BARI - Finiscono alla sbarra i presunti responsabili della spedizione punitiva pianificata per vendicare il tradimento di un pusher, il quale si era rifornito di droga da un narcotrafficante esterno al clan e aveva poi spacciato nel territorio controllato dall’organizzazione mafiosa. Per otto persone, alcune delle quali ritenuti affiliate al clan Strisciuglio e arrestate qualche settimana fa, la Dda di Bari ha chiesto e ottenuto il giudizio immediato. Salvo richieste di riti alternativi, il processo inizierà il 2 luglio dinanzi al Tribunale di Bari.
La vicenda risale al 2022 e nasce da un tentato agguato, nella tarda serata del 26 dicembre a Santo Spirito, sfumato perché il commando armato fu messo in fuga dai carabinieri. Quella sera uno dei presunti aggressori, il 40enne Aldo Brandi, fu fermato con una pistola. Due giorni dopo, sul lungomare Cristoforo Colombo di fronte al bar «Ghiaccio bollente», l’agguato andò a buon fine. In quattro, identificati in Brandi, Emanuele Lacalamita, 24 anni, Saverio Petriconi, 23 anni, e Giuseppe Sebastiano di 26 anni, «agendo con metodologia mafiosa» si legge negli atti, avrebbero sorpreso in strada la vittima e «ritenendolo meritevole di una punizione esemplare per aver acquistato stupefacente da spacciare da fornitori diversi» da quelli di riferimento del clan, causando così mancati introiti alle classe dell’organizzazione criminale e, quindi, «contravvenendo alle regole del monopolio territoriale delle attività di spaccio», lo avrebbero «percosso selvaggiamente» anche colpendolo con il calcio di una pistola, causandogli la lussazione delle vertebre lombari, fratture e un trauma cranico. A seguito di questa aggressione, i carabinieri hanno avviato le indagini, riuscendo non soltanto a identificare gli autori del violento pestaggio, ma facevano luce anche su altri episodi, tra i quali richieste estorsive ai danni dello stesso pusher e della sua famiglia da parte del medesimo gruppo criminale autore del pestaggio, per voce - questa volta - delle donne del clan.
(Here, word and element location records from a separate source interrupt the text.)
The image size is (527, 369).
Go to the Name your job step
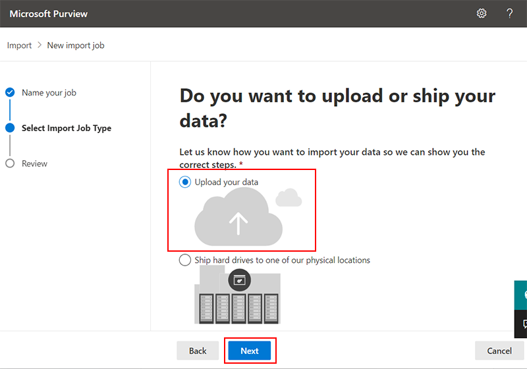click(x=49, y=93)
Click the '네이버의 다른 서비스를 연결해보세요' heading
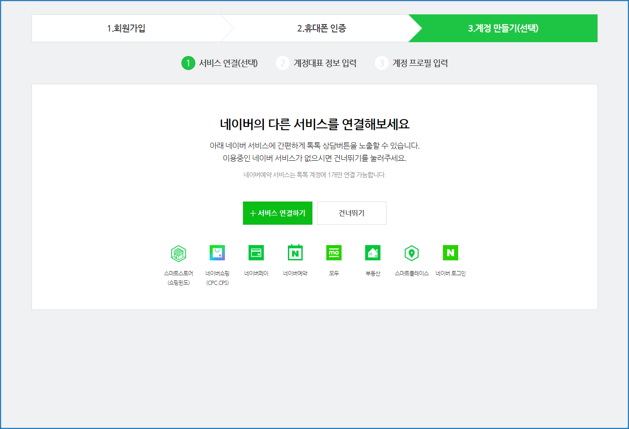The image size is (629, 429). click(314, 124)
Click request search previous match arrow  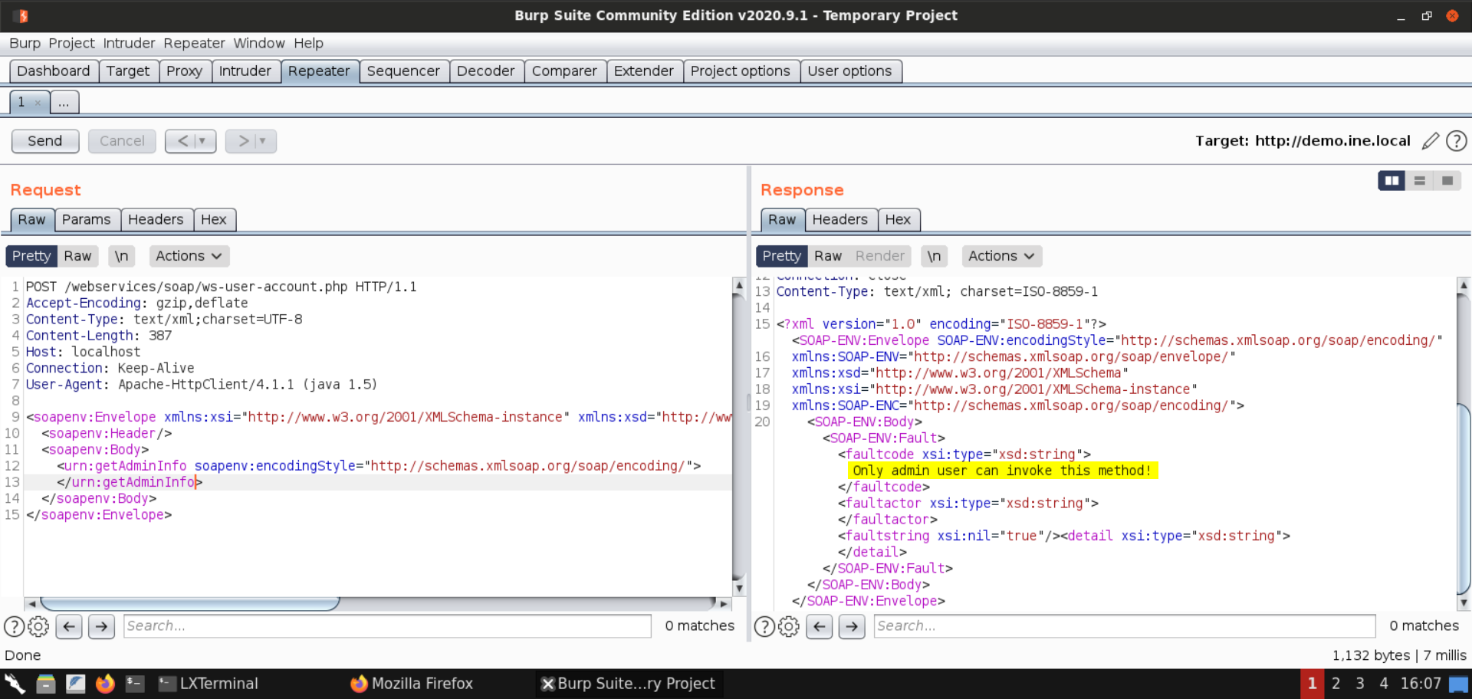pyautogui.click(x=69, y=626)
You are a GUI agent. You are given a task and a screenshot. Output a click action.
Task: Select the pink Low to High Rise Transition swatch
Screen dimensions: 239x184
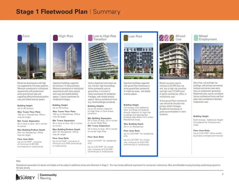click(90, 38)
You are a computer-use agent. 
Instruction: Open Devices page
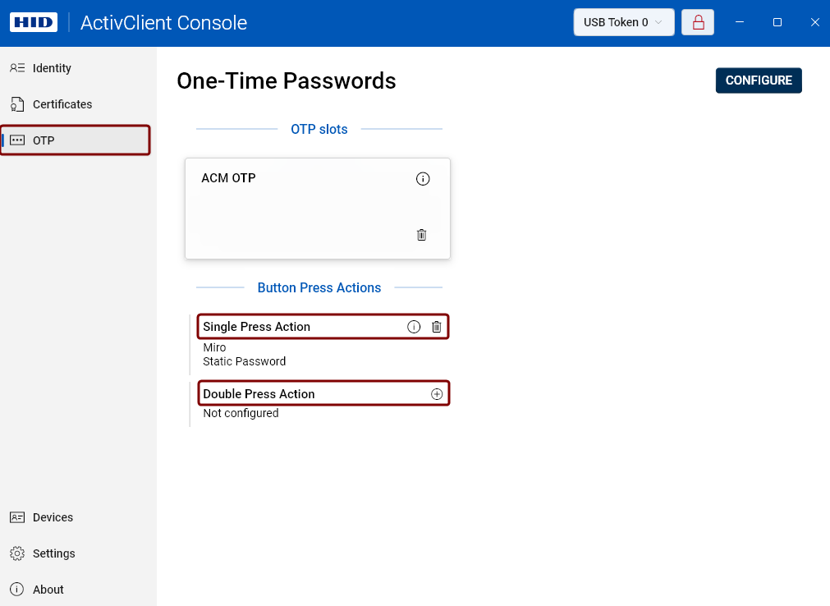53,517

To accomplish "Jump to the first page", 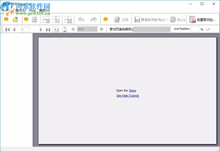I will [x=7, y=29].
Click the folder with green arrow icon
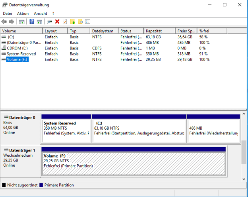 [72, 22]
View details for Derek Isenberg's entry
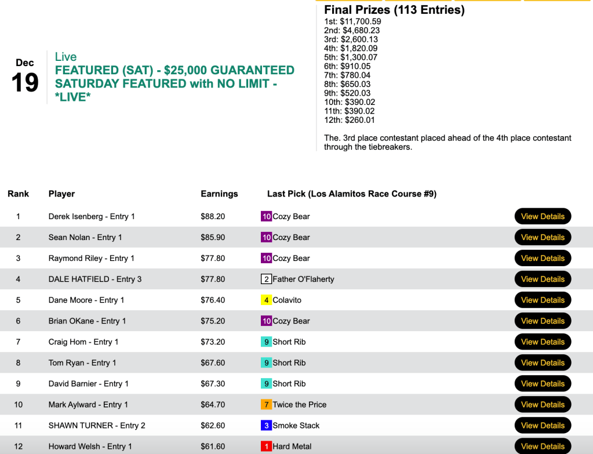 (543, 216)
I carabinieri, coordinati dal pm della Dda Marco D’Agostino, hanno ricostruito che, «le donne del “gruppo”», identificate in Marialessia Tamma, moglie di Brandi e Luana Moretti, moglie di un altro affiliato non coinvolto in questa storia, «avrebbero dato l’input per l’organizzazione del primo agguato, poi sfociato nel pestaggio di due giorni dopo».
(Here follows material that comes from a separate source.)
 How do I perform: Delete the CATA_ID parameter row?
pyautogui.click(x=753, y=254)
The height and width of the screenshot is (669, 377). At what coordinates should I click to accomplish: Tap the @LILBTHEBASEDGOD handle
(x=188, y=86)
Dopo l’aggressione, poi, il clan avrebbe deciso di formulare, ai danni della famiglia del pusher infedele, una richiesta estorsiva di 20mila euro. Richiesta che, poi, sarebbe stata estesa anche ad un altro spacciatore del clan, «ritenuto colpevole di aver fornito» allo spacciatore droga «senza l’autorizzazione del gruppo». A quel punto quest’ultimo, con la moglie Lucia Cassano, avrebbero preteso dalla famiglia del pusher il «risarcimento di quanto pagato, con la minaccia di ritorsioni ai danni delle figlie». Nell’inchiesta è contestata anche la detenzione di armi e droga. Nel corso di una perquisizione fatta il 23 gennaio 2023, infatti, i carabinieri hanno scoperto una cupa (custodita nella cantina della casa di Gaetano De Carne a San Pio) con all’interno circa 700 grammi di hashish e cocaina, oltre a 2 fucili AK47, una pistola semiautomatica e 350 cartucce di vario calibro. Brandi, Lacalamita, Petriconi e Sebastiani (accusati del pestaggio) e De Carne (ritenuto il custode delle armi e della droga del clan) sono ancora in carcere, mentre le tre donne sono ai domiciliari. Prsunta complice delle imputate per l’estorsione anche un’altra donna, Domenica Ricco, moglie di Saverio Faccilongo, detto «benzina», reggente del clan Strisciuglio a Enziteto (indagata in un procedimento connesso).